__Records shown__.

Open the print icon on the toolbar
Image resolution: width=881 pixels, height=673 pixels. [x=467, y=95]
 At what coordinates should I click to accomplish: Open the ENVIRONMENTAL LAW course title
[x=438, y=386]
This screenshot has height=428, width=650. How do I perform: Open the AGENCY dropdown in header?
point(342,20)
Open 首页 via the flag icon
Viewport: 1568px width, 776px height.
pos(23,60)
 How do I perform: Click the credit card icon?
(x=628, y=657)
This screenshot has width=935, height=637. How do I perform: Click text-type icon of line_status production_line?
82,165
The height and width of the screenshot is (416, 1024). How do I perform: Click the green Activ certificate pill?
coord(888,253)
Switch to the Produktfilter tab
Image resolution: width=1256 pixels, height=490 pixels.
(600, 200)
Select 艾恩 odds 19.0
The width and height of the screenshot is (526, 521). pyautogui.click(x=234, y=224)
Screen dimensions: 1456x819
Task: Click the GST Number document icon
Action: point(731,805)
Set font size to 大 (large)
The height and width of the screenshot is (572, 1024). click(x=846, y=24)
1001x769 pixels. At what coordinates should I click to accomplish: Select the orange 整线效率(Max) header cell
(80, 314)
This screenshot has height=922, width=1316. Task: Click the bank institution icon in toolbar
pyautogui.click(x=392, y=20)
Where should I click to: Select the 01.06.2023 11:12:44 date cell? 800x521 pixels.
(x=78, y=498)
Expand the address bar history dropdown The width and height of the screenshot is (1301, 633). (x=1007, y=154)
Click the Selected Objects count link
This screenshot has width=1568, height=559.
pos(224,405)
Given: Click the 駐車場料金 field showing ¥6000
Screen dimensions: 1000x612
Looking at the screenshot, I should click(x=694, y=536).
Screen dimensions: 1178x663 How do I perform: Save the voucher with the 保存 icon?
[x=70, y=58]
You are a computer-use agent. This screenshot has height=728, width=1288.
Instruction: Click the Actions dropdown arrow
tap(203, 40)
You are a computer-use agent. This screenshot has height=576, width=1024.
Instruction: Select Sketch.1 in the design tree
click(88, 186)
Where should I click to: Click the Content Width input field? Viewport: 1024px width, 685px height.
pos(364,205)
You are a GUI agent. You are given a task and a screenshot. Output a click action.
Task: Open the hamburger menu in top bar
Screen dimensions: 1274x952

__Exercise directions__. The answer should contain nothing except the lines from the one with "has height=576, width=1024." to the end of the material above, each given again exactly.

__Solution to this problem__.
You are a computer-use agent. This screenshot has height=576, width=1024.
Instruction: Select Sketch.1 in the design tree
click(88, 186)
Where should I click to: Click the Content Width input field? Viewport: 1024px width, 685px height.
pos(364,205)
You are a GUI agent. You are given a task and a screenshot. Output a click action.
Task: Open the hamburger menu in top bar
Screen dimensions: 1274x952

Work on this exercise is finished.